Patientenbeitrag

Seinen Arbeitstag schließt Andreas Engel entweder mit einer Yoga-Stunde oder eine Meditation ab


Wenn ich von der Yogasession komme, weiß ich: „Das reicht jetzt, der Tag ist jetzt sozusagen zu Ende.“ Und das ist dann auch nicht mehr die Situation, um noch etwas großartig anzufangen. Also das merkt man schon. Und ich selber setze mein eigenes Yoga, was ich täglich mache, auch so ein, dass ich den Abend abschließe mit einer Sitzmeditation.
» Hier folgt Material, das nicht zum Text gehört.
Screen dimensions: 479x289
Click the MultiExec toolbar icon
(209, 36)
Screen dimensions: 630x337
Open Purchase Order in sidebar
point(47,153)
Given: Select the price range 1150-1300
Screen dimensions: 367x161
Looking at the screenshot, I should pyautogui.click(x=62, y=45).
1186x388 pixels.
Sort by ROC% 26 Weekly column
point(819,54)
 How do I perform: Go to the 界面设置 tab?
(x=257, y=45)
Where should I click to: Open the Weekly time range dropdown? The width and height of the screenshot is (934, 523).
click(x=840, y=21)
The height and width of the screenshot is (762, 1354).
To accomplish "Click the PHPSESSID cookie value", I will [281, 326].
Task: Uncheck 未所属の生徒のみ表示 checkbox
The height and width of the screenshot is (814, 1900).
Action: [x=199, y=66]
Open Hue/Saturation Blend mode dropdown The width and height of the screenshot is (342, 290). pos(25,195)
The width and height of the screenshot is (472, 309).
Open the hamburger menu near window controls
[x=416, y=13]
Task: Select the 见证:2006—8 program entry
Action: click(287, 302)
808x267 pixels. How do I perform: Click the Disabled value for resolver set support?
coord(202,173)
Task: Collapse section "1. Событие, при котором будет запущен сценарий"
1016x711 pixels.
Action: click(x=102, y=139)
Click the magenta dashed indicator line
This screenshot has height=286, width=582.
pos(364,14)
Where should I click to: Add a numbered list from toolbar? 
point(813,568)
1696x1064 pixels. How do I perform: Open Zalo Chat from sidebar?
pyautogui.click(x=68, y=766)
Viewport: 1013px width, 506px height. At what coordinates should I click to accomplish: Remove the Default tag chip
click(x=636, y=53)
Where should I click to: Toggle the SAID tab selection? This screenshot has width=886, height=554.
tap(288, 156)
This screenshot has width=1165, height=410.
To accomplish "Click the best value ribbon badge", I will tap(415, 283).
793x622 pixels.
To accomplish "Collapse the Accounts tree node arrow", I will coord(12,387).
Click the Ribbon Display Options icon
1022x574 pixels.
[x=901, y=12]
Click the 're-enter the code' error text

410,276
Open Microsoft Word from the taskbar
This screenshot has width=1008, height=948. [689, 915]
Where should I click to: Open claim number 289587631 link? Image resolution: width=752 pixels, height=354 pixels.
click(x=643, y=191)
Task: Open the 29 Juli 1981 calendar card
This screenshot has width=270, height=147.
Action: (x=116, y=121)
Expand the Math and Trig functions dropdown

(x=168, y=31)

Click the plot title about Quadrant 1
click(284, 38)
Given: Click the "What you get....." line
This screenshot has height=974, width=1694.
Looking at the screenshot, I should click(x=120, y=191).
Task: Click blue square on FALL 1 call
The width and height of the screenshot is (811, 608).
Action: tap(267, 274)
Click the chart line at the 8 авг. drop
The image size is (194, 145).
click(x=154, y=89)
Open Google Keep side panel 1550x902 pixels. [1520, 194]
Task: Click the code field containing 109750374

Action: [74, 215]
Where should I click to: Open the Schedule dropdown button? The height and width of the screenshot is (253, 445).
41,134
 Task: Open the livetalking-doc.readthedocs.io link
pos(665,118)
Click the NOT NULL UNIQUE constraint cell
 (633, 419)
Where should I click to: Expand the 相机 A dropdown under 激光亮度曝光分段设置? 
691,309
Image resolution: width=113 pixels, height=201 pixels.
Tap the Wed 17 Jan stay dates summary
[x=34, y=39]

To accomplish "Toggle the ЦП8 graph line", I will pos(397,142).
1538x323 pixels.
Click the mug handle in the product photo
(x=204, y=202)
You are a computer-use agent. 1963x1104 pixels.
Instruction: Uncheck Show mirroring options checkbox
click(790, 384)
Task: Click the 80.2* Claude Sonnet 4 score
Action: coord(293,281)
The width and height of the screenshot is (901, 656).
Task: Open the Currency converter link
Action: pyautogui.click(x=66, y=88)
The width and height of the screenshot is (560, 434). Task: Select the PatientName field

Übrigens auch praktisch etwas, was als Anweisungen in Yoga-Klassen gegeben wird bei diesen Sitzmeditationen: Wenn Gedanken kommen, dass die Gedanken jetzt keine Rolle spielen, dass man sie eben laufen lässt und dass man eben diese Dinge auch spüren kann, die man jetzt gerade gemacht hat, die Körperübungen. Und dass man jetzt einfach akzeptieren darf, nichts zu tun. Das hat übrigens auch Jon Kabat-Zinn sehr schön beschrieben. Das ist ein entscheidender Punkt: Zu lernen, man darf einmal in einer Situation für zehn, zwanzig Minuten nichts tun. Das ist das, was man lernen muss. Die entscheidende Auswirkung, warum ich das tue, ist die: Das ist im Grunde genommen eine geniale Einstimmung auf die Nacht. Ich habe keine Schlafprobleme, wenn ich das gemacht habe. Das heißt, ich mach das zehn, zwanzig Minuten. Ich kombiniere das auch vielleicht mit Atemübungen und mach danach dann auch wirklich nichts mehr, sondern dann gehe ich auch ins Bett. Und dann schlafe ich auch gut.

grüner Mensch streckt Arme in die Luft mit dunkelgrüner Schattierung
Das Interview wurde am 18.04.2012 geführt.

Andreas Engel ist 59 Jahre alt. Nach einem stummen Herzinfarkt 2009 wurden ihm 6 Stents eingesetzt. Der Wunsch, nicht zu viele Medikamente nehmen zu müssen, und die Angst vor einem Reinfarkt trieben ihn an, sein Leben umzustellen. Dabei stützt er sich auf das Programm von Dean Ornish: Er ernährt sich fettarm und vegetarisch. Um seinen Stress in Griff zu bekommen, hat er sich beruflich verändert und besucht regelmäßig Entspannungskurse.